━━━━━ Task inputs

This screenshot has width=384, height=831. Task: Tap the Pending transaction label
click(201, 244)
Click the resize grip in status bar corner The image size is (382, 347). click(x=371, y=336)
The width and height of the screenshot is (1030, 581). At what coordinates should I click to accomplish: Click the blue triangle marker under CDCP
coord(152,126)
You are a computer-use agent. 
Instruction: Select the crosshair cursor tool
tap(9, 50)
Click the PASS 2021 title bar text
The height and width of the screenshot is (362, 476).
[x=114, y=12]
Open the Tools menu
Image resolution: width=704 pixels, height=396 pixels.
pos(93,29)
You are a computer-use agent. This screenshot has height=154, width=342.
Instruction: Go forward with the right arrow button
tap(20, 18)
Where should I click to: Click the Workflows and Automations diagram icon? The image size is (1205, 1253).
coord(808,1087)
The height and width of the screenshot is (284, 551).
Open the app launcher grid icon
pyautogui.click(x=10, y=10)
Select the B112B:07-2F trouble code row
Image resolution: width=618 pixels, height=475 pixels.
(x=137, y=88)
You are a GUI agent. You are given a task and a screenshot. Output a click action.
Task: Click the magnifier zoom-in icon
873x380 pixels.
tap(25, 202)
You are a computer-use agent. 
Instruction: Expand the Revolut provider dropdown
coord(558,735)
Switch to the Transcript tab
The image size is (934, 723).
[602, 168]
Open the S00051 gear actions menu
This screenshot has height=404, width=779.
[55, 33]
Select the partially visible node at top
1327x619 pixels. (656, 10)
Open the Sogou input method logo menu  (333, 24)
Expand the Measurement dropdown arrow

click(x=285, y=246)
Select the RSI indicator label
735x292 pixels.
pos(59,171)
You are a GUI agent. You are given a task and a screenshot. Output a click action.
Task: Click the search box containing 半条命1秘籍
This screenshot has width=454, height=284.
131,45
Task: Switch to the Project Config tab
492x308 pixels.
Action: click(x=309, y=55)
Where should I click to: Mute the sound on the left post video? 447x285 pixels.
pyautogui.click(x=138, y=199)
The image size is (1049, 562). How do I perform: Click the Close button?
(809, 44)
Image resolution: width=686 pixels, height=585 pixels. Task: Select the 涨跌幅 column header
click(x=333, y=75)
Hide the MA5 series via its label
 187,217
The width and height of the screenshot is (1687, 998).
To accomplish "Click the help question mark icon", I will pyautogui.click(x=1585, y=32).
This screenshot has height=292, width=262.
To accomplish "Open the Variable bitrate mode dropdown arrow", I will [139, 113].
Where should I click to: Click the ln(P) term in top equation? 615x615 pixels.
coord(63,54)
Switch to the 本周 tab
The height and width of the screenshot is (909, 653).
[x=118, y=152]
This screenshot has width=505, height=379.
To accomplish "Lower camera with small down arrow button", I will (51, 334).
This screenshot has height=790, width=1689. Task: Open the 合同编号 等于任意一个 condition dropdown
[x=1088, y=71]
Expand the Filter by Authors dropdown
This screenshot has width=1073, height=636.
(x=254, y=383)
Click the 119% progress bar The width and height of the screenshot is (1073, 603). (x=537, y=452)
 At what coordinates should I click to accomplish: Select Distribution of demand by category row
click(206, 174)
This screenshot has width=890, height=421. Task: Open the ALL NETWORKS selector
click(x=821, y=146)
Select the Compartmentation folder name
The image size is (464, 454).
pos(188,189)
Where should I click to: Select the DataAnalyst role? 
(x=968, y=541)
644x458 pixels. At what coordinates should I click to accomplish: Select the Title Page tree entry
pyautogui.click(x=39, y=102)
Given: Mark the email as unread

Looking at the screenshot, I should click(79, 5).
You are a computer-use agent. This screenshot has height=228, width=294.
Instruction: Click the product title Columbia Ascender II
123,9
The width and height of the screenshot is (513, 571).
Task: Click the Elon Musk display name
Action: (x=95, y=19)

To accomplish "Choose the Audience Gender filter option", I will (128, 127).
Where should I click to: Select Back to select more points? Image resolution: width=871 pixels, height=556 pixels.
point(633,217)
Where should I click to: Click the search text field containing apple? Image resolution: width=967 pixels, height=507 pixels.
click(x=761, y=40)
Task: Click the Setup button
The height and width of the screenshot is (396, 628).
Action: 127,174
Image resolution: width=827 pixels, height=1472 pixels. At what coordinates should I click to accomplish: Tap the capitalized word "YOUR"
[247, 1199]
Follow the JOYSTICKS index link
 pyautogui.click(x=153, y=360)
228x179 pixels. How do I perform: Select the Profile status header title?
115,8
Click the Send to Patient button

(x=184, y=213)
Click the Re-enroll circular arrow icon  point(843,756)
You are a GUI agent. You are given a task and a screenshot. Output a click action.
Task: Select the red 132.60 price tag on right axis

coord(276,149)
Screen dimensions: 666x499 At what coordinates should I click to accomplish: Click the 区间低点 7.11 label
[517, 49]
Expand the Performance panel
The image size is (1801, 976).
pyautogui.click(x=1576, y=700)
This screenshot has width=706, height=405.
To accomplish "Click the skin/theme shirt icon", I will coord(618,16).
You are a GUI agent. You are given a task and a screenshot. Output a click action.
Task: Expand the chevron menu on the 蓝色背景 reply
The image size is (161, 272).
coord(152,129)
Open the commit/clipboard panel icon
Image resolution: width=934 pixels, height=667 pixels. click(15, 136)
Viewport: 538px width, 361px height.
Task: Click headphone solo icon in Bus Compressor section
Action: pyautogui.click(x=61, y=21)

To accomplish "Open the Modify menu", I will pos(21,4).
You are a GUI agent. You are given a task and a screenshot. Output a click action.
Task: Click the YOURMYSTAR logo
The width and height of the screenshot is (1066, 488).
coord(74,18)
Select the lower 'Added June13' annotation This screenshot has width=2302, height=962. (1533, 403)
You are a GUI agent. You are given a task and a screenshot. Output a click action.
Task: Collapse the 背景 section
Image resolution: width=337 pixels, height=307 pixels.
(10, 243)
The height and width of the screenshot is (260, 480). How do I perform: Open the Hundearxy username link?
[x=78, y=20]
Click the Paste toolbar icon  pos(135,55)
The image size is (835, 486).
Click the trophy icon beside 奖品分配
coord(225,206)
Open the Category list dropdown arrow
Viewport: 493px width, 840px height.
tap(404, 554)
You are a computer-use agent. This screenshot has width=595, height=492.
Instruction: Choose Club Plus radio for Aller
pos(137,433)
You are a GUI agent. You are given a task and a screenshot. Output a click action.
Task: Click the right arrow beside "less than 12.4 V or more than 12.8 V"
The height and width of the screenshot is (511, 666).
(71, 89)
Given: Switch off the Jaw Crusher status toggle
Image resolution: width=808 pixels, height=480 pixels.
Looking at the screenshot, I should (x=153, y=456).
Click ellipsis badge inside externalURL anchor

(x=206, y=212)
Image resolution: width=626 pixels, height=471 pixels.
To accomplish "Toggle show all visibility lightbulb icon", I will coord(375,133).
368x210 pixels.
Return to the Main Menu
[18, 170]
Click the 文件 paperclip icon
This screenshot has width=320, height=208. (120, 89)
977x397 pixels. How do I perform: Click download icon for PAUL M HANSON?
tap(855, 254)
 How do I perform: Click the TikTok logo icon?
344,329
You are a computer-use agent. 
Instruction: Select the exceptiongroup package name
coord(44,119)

━━━━━━━━━━

Each entry must appear in the reply exactly as written.

This screenshot has width=384, height=831. Task: Tap the Pending transaction label
click(201, 244)
Click the resize grip in status bar corner The image size is (382, 347). click(x=371, y=336)
The width and height of the screenshot is (1030, 581). At what coordinates should I click to accomplish: Click the blue triangle marker under CDCP
coord(152,126)
You are a computer-use agent. 
Instruction: Select the crosshair cursor tool
tap(9, 50)
Click the PASS 2021 title bar text
The height and width of the screenshot is (362, 476).
[x=114, y=12]
Open the Tools menu
Image resolution: width=704 pixels, height=396 pixels.
pos(93,29)
You are a computer-use agent. This screenshot has height=154, width=342.
Instruction: Go forward with the right arrow button
tap(20, 18)
Where should I click to: Click the Workflows and Automations diagram icon? The image size is (1205, 1253).
coord(808,1087)
The height and width of the screenshot is (284, 551).
Open the app launcher grid icon
pyautogui.click(x=10, y=10)
Select the B112B:07-2F trouble code row
Image resolution: width=618 pixels, height=475 pixels.
(x=137, y=88)
You are a GUI agent. You are given a task and a screenshot. Output a click action.
Task: Click the magnifier zoom-in icon
873x380 pixels.
tap(25, 202)
You are a computer-use agent. 
Instruction: Expand the Revolut provider dropdown
coord(558,735)
Switch to the Transcript tab
The image size is (934, 723).
[602, 168]
Open the S00051 gear actions menu
This screenshot has height=404, width=779.
[55, 33]
Select the partially visible node at top
1327x619 pixels. (656, 10)
Open the Sogou input method logo menu  (333, 24)
Expand the Measurement dropdown arrow

click(x=285, y=246)
Select the RSI indicator label
735x292 pixels.
pos(59,171)
You are a GUI agent. You are given a task and a screenshot. Output a click action.
Task: Click the search box containing 半条命1秘籍
This screenshot has width=454, height=284.
131,45
Task: Switch to the Project Config tab
492x308 pixels.
Action: click(x=309, y=55)
Where should I click to: Mute the sound on the left post video? 447x285 pixels.
pyautogui.click(x=138, y=199)
The image size is (1049, 562). How do I perform: Click the Close button?
(809, 44)
Image resolution: width=686 pixels, height=585 pixels. Task: Select the 涨跌幅 column header
click(x=333, y=75)
Hide the MA5 series via its label
 187,217
The width and height of the screenshot is (1687, 998).
To accomplish "Click the help question mark icon", I will pyautogui.click(x=1585, y=32).
This screenshot has height=292, width=262.
To accomplish "Open the Variable bitrate mode dropdown arrow", I will [139, 113].
Where should I click to: Click the ln(P) term in top equation? 615x615 pixels.
coord(63,54)
Switch to the 本周 tab
The height and width of the screenshot is (909, 653).
[x=118, y=152]
This screenshot has width=505, height=379.
To accomplish "Lower camera with small down arrow button", I will (51, 334).
This screenshot has height=790, width=1689. Task: Open the 合同编号 等于任意一个 condition dropdown
[x=1088, y=71]
Expand the Filter by Authors dropdown
This screenshot has width=1073, height=636.
(x=254, y=383)
Click the 119% progress bar The width and height of the screenshot is (1073, 603). (x=537, y=452)
 At what coordinates should I click to accomplish: Select Distribution of demand by category row
click(206, 174)
This screenshot has width=890, height=421. Task: Open the ALL NETWORKS selector
click(x=821, y=146)
Select the Compartmentation folder name
The image size is (464, 454).
pos(188,189)
Where should I click to: Select the DataAnalyst role? 
(x=968, y=541)
644x458 pixels. At what coordinates should I click to accomplish: Select the Title Page tree entry
pyautogui.click(x=39, y=102)
Given: Mark the email as unread

Looking at the screenshot, I should click(79, 5).
You are a computer-use agent. This screenshot has height=228, width=294.
Instruction: Click the product title Columbia Ascender II
123,9
The width and height of the screenshot is (513, 571).
Task: Click the Elon Musk display name
Action: (x=95, y=19)

To accomplish "Choose the Audience Gender filter option", I will (128, 127).
Where should I click to: Select Back to select more points? Image resolution: width=871 pixels, height=556 pixels.
point(633,217)
Where should I click to: Click the search text field containing apple? Image resolution: width=967 pixels, height=507 pixels.
click(x=761, y=40)
Task: Click the Setup button
The height and width of the screenshot is (396, 628).
Action: 127,174
Image resolution: width=827 pixels, height=1472 pixels. At what coordinates should I click to accomplish: Tap the capitalized word "YOUR"
[247, 1199]
Follow the JOYSTICKS index link
 pyautogui.click(x=153, y=360)
228x179 pixels. How do I perform: Select the Profile status header title?
115,8
Click the Send to Patient button

(x=184, y=213)
Click the Re-enroll circular arrow icon  point(843,756)
You are a GUI agent. You are given a task and a screenshot. Output a click action.
Task: Select the red 132.60 price tag on right axis

coord(276,149)
Screen dimensions: 666x499 At what coordinates should I click to accomplish: Click the 区间低点 7.11 label
[517, 49]
Expand the Performance panel
The image size is (1801, 976).
pyautogui.click(x=1576, y=700)
This screenshot has width=706, height=405.
To accomplish "Click the skin/theme shirt icon", I will coord(618,16).
You are a GUI agent. You are given a task and a screenshot. Output a click action.
Task: Expand the chevron menu on the 蓝色背景 reply
The image size is (161, 272).
coord(152,129)
Open the commit/clipboard panel icon
Image resolution: width=934 pixels, height=667 pixels. click(15, 136)
Viewport: 538px width, 361px height.
Task: Click headphone solo icon in Bus Compressor section
Action: pyautogui.click(x=61, y=21)

To accomplish "Open the Modify menu", I will pos(21,4).
You are a GUI agent. You are given a task and a screenshot. Output a click action.
Task: Click the YOURMYSTAR logo
The width and height of the screenshot is (1066, 488).
coord(74,18)
Select the lower 'Added June13' annotation This screenshot has width=2302, height=962. (1533, 403)
You are a GUI agent. You are given a task and a screenshot. Output a click action.
Task: Collapse the 背景 section
Image resolution: width=337 pixels, height=307 pixels.
(10, 243)
The height and width of the screenshot is (260, 480). How do I perform: Open the Hundearxy username link?
[x=78, y=20]
Click the Paste toolbar icon  pos(135,55)
The image size is (835, 486).
Click the trophy icon beside 奖品分配
coord(225,206)
Open the Category list dropdown arrow
Viewport: 493px width, 840px height.
tap(404, 554)
You are a computer-use agent. This screenshot has width=595, height=492.
Instruction: Choose Club Plus radio for Aller
pos(137,433)
You are a GUI agent. You are given a task and a screenshot. Output a click action.
Task: Click the right arrow beside "less than 12.4 V or more than 12.8 V"
The height and width of the screenshot is (511, 666).
(71, 89)
Given: Switch off the Jaw Crusher status toggle
Image resolution: width=808 pixels, height=480 pixels.
Looking at the screenshot, I should (x=153, y=456).
Click ellipsis badge inside externalURL anchor

(x=206, y=212)
Image resolution: width=626 pixels, height=471 pixels.
To accomplish "Toggle show all visibility lightbulb icon", I will coord(375,133).
368x210 pixels.
Return to the Main Menu
[18, 170]
Click the 文件 paperclip icon
This screenshot has width=320, height=208. (120, 89)
977x397 pixels. How do I perform: Click download icon for PAUL M HANSON?
tap(855, 254)
 How do I perform: Click the TikTok logo icon?
344,329
You are a computer-use agent. 
Instruction: Select the exceptiongroup package name
coord(44,119)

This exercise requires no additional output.